Problem to work on => Go through the lines below and tally those containing the string "will". Respond with the number only.

The data =>
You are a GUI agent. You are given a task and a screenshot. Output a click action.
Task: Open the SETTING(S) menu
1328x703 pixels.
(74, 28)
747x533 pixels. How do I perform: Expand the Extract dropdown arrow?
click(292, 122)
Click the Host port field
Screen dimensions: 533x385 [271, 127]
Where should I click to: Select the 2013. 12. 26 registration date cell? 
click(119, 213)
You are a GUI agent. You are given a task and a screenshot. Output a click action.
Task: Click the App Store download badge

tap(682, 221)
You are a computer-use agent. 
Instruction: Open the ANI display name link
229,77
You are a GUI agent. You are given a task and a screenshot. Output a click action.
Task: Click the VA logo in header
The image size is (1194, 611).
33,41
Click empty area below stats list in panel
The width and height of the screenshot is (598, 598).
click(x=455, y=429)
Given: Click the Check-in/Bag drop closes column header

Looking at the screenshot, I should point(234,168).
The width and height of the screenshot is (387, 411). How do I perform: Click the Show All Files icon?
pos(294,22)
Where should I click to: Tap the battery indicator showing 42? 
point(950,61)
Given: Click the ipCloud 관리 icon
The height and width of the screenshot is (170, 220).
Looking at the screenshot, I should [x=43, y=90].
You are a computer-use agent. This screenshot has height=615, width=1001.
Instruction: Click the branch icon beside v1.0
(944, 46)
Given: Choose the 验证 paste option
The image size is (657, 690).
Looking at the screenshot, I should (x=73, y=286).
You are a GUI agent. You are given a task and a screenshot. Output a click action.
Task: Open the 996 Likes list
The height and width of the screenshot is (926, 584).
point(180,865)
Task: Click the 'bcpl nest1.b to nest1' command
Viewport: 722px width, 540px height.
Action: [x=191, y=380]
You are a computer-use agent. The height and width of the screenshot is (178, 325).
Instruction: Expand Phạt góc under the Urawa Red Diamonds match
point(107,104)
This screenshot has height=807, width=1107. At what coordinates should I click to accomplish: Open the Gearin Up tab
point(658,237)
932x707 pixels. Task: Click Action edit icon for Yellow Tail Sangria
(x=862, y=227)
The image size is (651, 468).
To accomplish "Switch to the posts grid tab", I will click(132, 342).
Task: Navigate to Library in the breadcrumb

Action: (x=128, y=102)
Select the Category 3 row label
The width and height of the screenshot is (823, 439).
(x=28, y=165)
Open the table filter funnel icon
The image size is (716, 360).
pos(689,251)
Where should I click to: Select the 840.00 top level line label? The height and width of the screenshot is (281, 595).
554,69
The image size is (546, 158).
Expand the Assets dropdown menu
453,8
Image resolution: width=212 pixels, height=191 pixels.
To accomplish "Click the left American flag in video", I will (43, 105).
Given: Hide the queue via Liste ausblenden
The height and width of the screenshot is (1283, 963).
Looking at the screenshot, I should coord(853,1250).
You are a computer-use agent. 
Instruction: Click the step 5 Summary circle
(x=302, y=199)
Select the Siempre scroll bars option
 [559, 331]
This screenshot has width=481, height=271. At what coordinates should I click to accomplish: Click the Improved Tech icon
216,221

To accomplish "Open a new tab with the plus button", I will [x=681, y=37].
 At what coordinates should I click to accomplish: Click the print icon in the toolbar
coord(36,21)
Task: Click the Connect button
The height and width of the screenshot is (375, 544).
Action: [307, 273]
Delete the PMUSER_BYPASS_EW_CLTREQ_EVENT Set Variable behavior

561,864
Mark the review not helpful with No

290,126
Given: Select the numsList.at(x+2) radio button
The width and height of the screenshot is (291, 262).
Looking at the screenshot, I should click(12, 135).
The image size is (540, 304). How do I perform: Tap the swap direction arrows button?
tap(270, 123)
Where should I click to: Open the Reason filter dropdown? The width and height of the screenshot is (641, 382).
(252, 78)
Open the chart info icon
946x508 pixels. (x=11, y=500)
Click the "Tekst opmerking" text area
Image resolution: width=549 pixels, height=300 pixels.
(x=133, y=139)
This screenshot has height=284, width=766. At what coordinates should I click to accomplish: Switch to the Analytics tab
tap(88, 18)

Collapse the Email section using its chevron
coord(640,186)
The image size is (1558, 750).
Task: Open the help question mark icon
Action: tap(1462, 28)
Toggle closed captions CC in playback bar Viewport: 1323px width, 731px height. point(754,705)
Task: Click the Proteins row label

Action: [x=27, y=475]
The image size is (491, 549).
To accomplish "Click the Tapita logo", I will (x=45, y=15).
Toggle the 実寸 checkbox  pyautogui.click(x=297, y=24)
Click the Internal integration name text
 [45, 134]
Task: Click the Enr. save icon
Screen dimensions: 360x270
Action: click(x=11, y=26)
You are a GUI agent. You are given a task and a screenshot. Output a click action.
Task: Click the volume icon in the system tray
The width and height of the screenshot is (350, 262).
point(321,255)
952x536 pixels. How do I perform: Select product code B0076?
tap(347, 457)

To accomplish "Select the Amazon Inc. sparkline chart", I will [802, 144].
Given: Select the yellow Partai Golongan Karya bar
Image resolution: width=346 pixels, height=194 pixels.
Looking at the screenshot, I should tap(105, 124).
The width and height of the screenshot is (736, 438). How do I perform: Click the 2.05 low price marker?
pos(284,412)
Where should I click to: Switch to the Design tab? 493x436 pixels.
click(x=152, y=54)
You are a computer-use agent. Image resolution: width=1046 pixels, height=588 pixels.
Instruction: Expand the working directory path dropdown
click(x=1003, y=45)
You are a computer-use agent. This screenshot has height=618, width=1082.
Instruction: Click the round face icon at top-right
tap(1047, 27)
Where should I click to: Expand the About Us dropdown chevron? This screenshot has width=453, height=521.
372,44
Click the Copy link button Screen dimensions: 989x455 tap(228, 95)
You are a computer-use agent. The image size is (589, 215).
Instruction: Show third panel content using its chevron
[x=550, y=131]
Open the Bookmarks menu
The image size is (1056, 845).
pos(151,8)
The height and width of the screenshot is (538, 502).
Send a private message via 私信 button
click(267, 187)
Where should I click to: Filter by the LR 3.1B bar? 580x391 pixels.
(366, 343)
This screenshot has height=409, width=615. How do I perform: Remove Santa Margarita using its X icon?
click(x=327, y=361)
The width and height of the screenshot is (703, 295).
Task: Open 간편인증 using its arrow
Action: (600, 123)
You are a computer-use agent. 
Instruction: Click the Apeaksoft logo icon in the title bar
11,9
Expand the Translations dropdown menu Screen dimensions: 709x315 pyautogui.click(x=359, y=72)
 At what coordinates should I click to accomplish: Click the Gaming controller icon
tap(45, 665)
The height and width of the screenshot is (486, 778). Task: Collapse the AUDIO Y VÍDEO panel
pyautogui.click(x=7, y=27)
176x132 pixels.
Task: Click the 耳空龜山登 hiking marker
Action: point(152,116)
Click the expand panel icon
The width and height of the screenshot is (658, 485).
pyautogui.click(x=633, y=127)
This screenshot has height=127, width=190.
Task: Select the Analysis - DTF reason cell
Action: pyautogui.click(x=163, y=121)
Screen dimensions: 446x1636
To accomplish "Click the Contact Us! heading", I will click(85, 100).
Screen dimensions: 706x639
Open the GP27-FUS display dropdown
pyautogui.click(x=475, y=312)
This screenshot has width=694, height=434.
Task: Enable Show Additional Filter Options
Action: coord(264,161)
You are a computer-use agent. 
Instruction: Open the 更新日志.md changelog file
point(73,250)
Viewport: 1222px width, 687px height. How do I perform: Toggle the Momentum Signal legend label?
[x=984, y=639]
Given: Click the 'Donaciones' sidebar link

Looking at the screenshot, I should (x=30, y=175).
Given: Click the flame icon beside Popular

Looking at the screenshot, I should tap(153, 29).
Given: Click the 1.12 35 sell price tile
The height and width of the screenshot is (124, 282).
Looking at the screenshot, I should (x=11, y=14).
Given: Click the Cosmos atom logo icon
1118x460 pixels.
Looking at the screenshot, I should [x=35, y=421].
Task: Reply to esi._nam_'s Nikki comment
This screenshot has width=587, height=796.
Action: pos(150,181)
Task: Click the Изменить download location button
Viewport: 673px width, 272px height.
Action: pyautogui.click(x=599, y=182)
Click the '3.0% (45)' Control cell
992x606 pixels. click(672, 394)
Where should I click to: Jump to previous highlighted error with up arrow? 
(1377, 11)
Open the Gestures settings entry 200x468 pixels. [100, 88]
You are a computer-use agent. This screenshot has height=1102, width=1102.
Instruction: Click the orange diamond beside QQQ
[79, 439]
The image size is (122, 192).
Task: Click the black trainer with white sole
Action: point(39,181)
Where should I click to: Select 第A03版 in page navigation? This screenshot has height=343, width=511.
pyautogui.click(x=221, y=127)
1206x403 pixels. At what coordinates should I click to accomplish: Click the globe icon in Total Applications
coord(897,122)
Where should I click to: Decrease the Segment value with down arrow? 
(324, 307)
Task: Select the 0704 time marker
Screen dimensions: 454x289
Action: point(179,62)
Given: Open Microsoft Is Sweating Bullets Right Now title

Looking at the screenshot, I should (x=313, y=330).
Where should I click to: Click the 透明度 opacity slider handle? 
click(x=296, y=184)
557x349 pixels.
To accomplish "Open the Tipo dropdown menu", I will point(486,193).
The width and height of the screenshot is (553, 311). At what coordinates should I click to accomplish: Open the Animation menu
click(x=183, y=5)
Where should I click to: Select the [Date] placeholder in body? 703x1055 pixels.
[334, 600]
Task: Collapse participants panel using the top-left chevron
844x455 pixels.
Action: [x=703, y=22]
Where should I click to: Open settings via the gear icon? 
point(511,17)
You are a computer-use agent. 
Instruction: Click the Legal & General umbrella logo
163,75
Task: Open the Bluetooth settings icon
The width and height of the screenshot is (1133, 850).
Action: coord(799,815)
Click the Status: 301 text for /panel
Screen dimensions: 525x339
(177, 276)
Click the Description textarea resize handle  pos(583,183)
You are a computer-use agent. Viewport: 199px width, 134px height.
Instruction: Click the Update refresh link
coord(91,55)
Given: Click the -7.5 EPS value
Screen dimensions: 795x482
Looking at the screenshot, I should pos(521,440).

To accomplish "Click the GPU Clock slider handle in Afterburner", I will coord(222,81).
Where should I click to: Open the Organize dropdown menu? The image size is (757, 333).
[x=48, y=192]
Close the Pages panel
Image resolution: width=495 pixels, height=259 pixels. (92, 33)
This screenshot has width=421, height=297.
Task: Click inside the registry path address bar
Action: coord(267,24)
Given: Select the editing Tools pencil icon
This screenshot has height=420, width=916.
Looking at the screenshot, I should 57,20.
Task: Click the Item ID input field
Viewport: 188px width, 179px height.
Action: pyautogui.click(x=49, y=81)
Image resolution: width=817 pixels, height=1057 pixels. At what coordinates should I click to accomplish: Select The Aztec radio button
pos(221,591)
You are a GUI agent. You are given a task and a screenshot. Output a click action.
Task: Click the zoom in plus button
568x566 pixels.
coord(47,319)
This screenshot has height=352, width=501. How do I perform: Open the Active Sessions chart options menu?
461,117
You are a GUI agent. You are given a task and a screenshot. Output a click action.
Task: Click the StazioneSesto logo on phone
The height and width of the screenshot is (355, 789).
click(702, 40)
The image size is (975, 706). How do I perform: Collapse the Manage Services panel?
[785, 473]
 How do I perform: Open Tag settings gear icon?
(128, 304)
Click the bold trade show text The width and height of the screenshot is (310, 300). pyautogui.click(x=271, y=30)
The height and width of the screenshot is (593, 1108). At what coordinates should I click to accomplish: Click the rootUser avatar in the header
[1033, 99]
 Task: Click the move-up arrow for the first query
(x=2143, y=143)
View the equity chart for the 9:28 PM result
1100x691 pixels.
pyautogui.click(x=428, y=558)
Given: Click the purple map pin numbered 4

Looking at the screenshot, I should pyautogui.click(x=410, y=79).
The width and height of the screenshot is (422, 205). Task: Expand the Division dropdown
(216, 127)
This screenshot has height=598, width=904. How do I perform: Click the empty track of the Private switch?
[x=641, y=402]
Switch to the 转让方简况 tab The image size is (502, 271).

Answer for this exercise => 8